D'après l'Organisation Internationale pour les Migrations, plus de 3800 migrants et demandeurs d'asile se sont rendus en Italie depuis le début de cette année, dont 2527 en provenance de Libye. Au cours de la même période, environ 3 850 migrants et demandeurs d'asile ont été interceptés et renvoyés en Libye (bien que ce pays soit insécurisé), où ils ont été soumis à une détention arbitraire et sont exposés au risque d'être victimes d'abus et de violences.

Euro-Med Monitor a souligné que l'Union européenne porte une part de responsabilité dans la noyade des migrants et des demandeurs d'asile en Méditerranée, comme il l'a démontré dans un rapport publié en janvier 2021, l'implication de l'Agence européenne des frontières et des garde-côtes (Frontex) dans la participation aux refoulements illégaux de migrants en Méditerranée au cours de l'année dernière.

Euro-Med Monitor a également indiqué que l'Union Européenne a investi - depuis le déclenchement de la crise migratoire en 2015 - ses capacités et ses moyens pour restreindre l'accès des demandeurs d'asile aux côtes européennes, et a conclu des accords avec les pays de provenance afin de limiter les migrations, de sorte que certains Etats membres de l'Union ont finalement introduit des lois de criminalisation des personnes voulant aider les migrants naufragés en mer.

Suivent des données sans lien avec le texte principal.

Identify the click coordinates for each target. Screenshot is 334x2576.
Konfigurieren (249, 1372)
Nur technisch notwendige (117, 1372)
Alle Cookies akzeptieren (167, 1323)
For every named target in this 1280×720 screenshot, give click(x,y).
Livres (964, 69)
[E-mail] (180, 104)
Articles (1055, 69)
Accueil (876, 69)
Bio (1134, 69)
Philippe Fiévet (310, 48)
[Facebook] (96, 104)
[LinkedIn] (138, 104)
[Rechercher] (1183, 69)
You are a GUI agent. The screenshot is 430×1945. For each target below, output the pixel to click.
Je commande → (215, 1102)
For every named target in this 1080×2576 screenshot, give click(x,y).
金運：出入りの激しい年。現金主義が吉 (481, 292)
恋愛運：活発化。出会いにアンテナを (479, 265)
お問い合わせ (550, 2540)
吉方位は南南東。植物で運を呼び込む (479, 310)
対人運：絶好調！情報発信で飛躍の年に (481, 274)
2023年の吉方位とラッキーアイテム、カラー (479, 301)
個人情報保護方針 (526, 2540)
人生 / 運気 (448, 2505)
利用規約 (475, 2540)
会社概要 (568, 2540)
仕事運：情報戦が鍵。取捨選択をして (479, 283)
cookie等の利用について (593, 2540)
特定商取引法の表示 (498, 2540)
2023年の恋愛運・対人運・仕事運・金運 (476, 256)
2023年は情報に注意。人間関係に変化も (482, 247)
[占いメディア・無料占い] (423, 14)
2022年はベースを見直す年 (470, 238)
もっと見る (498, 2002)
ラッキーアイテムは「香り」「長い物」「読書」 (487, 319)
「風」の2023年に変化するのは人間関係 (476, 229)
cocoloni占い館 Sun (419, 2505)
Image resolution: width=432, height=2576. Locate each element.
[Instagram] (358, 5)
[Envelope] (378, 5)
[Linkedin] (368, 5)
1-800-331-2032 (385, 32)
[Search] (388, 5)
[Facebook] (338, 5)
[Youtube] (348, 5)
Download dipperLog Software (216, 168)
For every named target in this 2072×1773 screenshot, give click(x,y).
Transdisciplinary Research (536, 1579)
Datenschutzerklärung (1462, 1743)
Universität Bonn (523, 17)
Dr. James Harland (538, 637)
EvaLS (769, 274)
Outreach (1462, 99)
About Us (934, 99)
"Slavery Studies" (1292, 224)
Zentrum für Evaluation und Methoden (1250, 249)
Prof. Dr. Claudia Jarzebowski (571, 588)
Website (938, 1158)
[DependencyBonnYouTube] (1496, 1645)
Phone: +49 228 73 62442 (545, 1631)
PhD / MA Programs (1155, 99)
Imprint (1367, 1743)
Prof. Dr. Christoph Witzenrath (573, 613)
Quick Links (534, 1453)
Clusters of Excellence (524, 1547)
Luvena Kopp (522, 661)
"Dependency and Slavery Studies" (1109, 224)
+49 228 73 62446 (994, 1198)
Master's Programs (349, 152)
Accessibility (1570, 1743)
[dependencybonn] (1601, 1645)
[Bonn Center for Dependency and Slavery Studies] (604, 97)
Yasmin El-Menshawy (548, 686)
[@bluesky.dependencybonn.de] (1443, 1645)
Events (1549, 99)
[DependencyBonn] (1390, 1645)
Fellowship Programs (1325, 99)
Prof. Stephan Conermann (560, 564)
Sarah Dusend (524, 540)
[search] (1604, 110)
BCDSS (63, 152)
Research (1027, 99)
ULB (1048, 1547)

Un rapport du Comité des droits de l'homme des Nations unies a enfin tenu l'Italie responsable de l'incapacité à protéger le droit à la vie de plus de 200 demandeurs d'asile, dont 60 enfants qui se sont noyés lorsque leur bateau s'est écrasé au large des côtes italiennes en octobre 2013.

L'Observatoire Euro-Méditerranéen des Droits de l'Homme a exhorté l'Union Européenne à adopter de nouvelles politiques mettant en avant le respect de la dignité humaine en matière d'asile et de migration, soulignant que les préoccupations sécuritaires ne peuvent justifier que des milliers de migrants et de réfugiés soient constamment exposés à la noyade.